# Excerpt to read:
============

The newly hired founding executive director of the University of Nebraska’s Rural Futures Institute said he’s eager to work with Nebraskans across the state and others to help rethink and revitalize rural life, with a particular emphasis on making rural communities places where young people can make their lives.
Charles P. “Chuck” Schroeder will assume the job Dec. 1.
“There have been many, many institutions and organizations dedicating resources toward the interests of rural people and places, but this is certainly the most comprehensive, aggressive effort to truly change the trajectory for rural people not only in Nebraska and the Great Plains but potentially around the world,” Schroeder said.
“I’m enormously excited,” he added.
Schroeder currently is president and executive director of the National Cowboy & Western Heritage Museum in Oklahoma City, Okla., where he’s worked since 2002. Before that, he was chief executive officer of the National Cattlemen’s Beef Association for more than six years. He also served as executive vice president and director of development at the University of Nebraska Foundation and director of the Nebraska Department of Agriculture.
Schroeder was with his family’s company, the Schroeder Cattle Co., for about 30 years, the last 10 as owner and president. He is a graduate of the University of Nebraska-Lincoln, where he studied animal science and business and production options.
Schroeder’s rich and varied background is a perfect fit for the challenges of the Rural Futures Institute, said Ronnie Green, University of Nebraska vice president for agriculture and natural resources.
“Chuck Schroeder is the perfect choice as founding executive director to launch and build this bold new program for the University of Nebraska,” Green said. “His unique combination of leadership experiences, coupled with his deep roots in and passion for rural America, will allow him to instantly be a transformational leader for the Rural Futures Institute. We are immensely pleased to have him coming back to his native Nebraska to lead the program in its critically important developmental phase and look forward to his enthusiastic engagement with all of the NU campuses in this effort.”

============

# Data records:
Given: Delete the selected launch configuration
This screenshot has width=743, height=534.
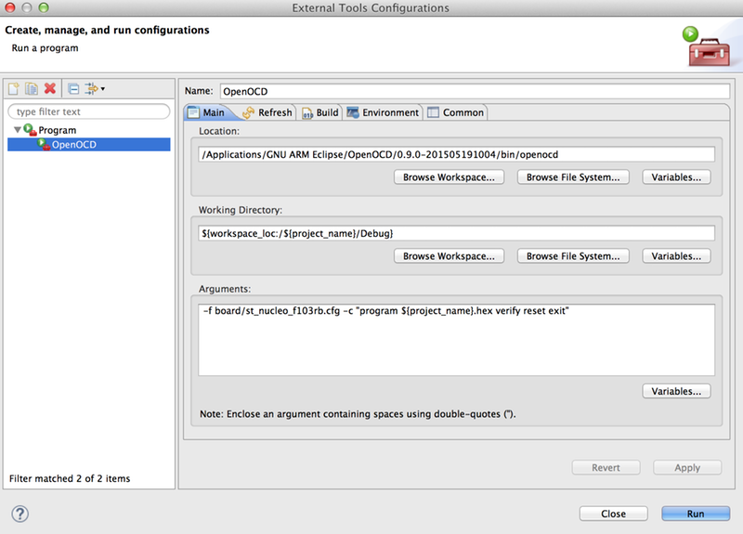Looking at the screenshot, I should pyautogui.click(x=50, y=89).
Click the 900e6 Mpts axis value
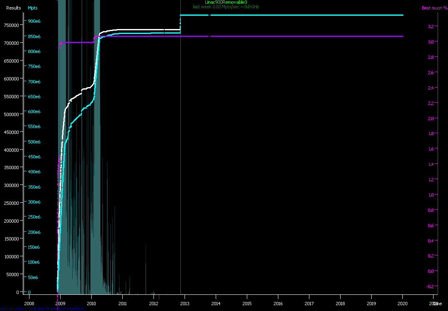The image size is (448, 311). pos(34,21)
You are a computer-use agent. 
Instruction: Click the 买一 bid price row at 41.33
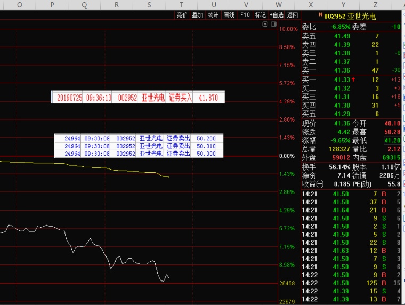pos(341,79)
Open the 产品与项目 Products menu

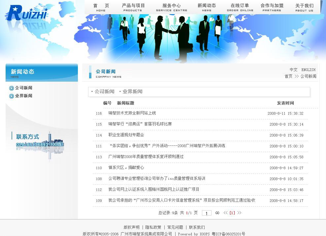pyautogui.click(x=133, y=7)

============

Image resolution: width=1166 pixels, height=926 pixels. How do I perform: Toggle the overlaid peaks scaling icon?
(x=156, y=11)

============

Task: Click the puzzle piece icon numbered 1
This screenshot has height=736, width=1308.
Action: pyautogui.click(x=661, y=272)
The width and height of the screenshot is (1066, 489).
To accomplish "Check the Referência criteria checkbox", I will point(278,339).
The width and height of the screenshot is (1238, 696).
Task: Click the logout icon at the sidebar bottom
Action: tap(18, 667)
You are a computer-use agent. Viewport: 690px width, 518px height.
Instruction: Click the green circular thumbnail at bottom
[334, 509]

============

# Work to complete:
**a)** In the article above about the Rural Futures Institute's new director, copy the part that opens with the words containing "The newly hired" and closes with "job Dec. 1.", swapping "Rural Futures Institute" for "Rural Futures Center".
**b)** Put this sentence from the Rural Futures Institute article into Spanish: "Charles P. “Chuck” Schroeder will assume the job Dec. 1."

# Solutions to the tasks:
**a)**
The newly hired founding executive director of the University of Nebraska’s Rural Futures Center said he’s eager to work with Nebraskans across the state and others to help rethink and revitalize rural life, with a particular emphasis on making rural communities places where young people can make their lives.
Charles P. “Chuck” Schroeder will assume the job Dec. 1.

**b)** Charles P. “Chuck” Schroeder asumirá el cargo el 1 de diciembre.